Be that as it may, there is much consternation in the two pieces linked above, I think, because there are some fundamental confusions within and between at least three categories of entity, i.e.,
1. confusions regarding the applicability of constitutional protections covering U.S. citizens, as contrasted with said protections as applicable (and IF applicable) to non-citizens,
and;
2. a confusion regarding constitutional protections applicable to U.S. Media outlets as contrasted with those (if any) provided to foreign press entities,
and lastly;
3. a confusion between the moral status or morally justified protections granted traditional journalists and journalistic outlets, and the moral status and consequent protections deserved by entities such as Wikileaks.
In regard to #1 and #2: Suppose Brave Sir Julian attempts a 1st Amendment defense of his actions. Why not argue that the Constitution, while reflective of what we believe are the natural rights of all humans, does not extend the U.S. government's protection of those rights to persons who are not U.S. citizens. Being a legal citizen of Australia, The Pallid Knight must depend for that protection, on that entity, should it decide to undertake that defense. [Don't count on it there Bud.]
Additionally: all previous attempts to use the Espionage Act were in efforts to prosecute U.S. citizens who provided the U.S. press with classified information, indicating that the law was intended to deter U.S. citizens, and apply only to same. Given that is the case, all of the difficulties introduced by subsequent Supreme Court opinions exist because in those cases the value of a free American press for purposes of maintaining an informed American public was given great weight. Because each case involved a U.S. journalistic entity, cautions were taken. This would argue toward either revising the Espionage act to take into account foreigners, or reliance for legal action on other laws not so tightly bound by domestic and constitutional restrictions.
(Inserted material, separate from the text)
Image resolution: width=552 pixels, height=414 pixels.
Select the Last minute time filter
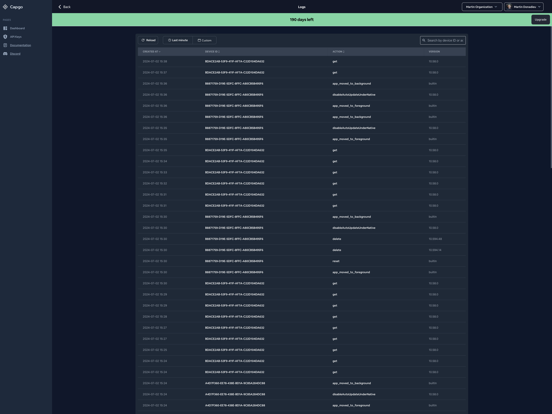178,40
In this case, while the N.Y Slimes did receive the stolen information, it received it from an organization that is outside the U.S., at the head of which is Brave Sir Julian, not a citizen. So, in the interests of preserving the domestically vital role of U.S. press, a revised act might be cited, only in reference to WkLks, with the auxiliary argument that WkLks, not being a U.S. entity, is not entitled to the constitutional protections that the Slimes is entitled to. [Indeed a case can be made that the Slimes did knowingly receive government property, classified information, which it published, and is therefore in violation of the act, but, as the Pentagon papers case showed, the prospects of such a prosecution succeeding are not good.]
In regard to #3: Wikileaks seems to think it is a journalistic outfit because it provides information, allowing for well informed citizens of the world. However, there are some obvious disanalogies. Wikileaks indulges in highly misleading or perhaps leading packaging of its information. It enables illegal activity. It does little to provide context, and does not make but the weakest of efforts to approach the states whose documents it dumps, in an effort to mitigate collateral damages. Because it makes no real efforts in this regard, it has recklessly endangered innocent lives with its two military related docu-dumps.
Now, I am prone to think U.S. media has shown less than adequate regard for these sorts of things, BUT they at least do make the effort, and DO sometimes hold off on publishing when requested, subsequent to hearing out governmental entities that have concerns about their operations and possible impact on national security. Wikileaks, to say it again, makes no such pretenses, and only started its half-hearted efforts at editing document after it had released the Afghan documents, and had been called on the carpet for providing the barbarian with a virtual hit list. In short, they were and are inexcusably and dangerously amateurish.
What I am arguing here, from the moral perspective, is that there is an obligation, on the part of states to reciprocate respect for roles vis-a-vis ostensibly responsible press entities. Because more traditional media outlets do show a level of respect for governmental entities, and do sometimes acquiesce in their expertise and requests for delay of publication they are deserving of some consideration. The government, in turn has a moral obligation to reciprocate a similar level of respect for the role of the press, as a supply of information for a healthy democracy, in essence cutting some slack. Something like this line of thought is probably an aspect of the curious lack of stomach the U.S. government has had with regard to prosecuting domestic leakers.
However, where that respect is not reciprocated, there is no moral case to be made that the U.S. government needs to treat the (alleged) press entity with the same respect it accords entities such as the Slimes.